§ **Requirement**
Your answer should consist of every line in the records that holds "computer".

━━━━

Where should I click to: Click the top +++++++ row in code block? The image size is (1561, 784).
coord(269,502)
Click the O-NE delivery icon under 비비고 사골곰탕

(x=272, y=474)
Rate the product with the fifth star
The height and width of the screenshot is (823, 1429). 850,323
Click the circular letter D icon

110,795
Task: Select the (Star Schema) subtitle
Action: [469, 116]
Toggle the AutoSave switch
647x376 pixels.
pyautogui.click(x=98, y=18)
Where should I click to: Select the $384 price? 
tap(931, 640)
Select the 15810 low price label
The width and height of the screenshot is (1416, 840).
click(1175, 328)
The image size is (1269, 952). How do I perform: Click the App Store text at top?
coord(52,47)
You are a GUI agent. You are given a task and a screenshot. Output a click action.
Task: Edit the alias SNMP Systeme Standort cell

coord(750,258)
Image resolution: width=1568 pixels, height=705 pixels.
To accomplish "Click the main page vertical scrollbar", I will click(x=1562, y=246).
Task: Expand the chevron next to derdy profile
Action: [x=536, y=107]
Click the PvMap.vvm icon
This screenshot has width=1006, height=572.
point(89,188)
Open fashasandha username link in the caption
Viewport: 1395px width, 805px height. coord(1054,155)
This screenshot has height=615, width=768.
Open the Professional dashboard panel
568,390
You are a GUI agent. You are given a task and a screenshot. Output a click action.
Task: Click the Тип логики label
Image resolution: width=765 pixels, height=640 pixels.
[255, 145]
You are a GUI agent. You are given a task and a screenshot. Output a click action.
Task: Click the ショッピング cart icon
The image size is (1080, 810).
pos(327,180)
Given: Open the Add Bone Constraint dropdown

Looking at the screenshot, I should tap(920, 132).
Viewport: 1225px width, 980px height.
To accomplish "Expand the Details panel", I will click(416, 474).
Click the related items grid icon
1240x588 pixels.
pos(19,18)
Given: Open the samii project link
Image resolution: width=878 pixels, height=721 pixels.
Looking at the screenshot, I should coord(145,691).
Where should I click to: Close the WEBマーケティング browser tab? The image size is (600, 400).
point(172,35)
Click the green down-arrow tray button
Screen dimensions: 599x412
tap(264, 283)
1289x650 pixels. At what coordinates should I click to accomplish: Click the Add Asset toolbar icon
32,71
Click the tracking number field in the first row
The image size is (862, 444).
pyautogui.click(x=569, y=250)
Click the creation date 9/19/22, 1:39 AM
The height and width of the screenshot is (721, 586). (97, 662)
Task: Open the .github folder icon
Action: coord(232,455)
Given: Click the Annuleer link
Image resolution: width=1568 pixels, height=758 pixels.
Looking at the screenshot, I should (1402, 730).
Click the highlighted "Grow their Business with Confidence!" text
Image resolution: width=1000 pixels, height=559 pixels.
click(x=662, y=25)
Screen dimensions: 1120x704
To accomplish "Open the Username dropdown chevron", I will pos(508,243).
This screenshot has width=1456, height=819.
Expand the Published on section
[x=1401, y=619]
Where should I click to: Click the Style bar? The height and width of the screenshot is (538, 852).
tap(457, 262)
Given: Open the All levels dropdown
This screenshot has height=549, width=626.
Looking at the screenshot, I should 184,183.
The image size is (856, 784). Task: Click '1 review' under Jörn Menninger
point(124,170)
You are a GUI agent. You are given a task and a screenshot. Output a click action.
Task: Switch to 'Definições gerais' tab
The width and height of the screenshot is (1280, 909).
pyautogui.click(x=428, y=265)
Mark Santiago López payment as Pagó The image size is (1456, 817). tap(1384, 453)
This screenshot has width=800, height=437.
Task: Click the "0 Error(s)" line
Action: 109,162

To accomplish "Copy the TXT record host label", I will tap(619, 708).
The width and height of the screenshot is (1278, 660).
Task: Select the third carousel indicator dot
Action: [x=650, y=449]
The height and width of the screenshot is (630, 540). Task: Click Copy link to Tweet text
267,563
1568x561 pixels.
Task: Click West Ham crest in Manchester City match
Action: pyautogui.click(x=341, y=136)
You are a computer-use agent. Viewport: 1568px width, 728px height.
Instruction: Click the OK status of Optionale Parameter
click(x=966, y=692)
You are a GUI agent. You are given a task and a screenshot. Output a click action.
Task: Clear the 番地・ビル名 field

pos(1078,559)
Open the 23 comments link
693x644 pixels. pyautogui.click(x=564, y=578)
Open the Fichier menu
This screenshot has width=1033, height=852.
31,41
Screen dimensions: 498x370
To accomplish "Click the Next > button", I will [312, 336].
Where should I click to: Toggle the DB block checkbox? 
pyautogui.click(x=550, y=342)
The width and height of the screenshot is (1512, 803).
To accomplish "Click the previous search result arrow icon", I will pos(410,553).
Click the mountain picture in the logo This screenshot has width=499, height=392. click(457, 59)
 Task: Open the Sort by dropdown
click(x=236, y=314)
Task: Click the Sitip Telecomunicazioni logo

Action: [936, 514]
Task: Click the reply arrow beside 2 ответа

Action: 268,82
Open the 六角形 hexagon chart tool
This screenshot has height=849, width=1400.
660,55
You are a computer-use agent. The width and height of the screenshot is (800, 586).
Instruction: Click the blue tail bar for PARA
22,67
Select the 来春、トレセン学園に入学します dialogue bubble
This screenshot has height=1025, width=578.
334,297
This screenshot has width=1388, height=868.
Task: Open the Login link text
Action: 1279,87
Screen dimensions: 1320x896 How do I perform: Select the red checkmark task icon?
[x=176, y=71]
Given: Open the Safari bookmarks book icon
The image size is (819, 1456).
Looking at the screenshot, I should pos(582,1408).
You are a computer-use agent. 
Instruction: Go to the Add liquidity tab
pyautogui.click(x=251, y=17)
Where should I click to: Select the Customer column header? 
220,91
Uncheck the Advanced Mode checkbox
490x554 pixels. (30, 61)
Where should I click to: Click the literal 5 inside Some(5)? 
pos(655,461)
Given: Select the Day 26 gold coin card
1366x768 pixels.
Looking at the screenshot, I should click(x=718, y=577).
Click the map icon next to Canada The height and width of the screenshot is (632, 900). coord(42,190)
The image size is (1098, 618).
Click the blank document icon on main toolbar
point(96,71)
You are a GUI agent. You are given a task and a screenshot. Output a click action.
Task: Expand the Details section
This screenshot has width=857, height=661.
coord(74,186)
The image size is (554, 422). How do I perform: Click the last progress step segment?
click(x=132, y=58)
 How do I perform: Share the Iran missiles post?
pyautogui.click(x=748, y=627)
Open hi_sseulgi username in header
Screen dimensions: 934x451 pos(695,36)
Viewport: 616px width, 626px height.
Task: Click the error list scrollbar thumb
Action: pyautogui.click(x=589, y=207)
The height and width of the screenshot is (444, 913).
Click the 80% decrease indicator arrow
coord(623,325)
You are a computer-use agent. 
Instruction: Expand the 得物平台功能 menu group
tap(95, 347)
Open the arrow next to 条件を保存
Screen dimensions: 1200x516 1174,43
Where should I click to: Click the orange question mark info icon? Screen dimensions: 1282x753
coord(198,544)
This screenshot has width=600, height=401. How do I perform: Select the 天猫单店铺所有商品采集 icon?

━━━━

§ **Written response**
You are a computer-use agent. Viewport: 1568px width, 728px height.
You are a computer-use agent. The width and height of the screenshot is (800, 586).
You are a computer-use agent. 
You are a computer-use agent. 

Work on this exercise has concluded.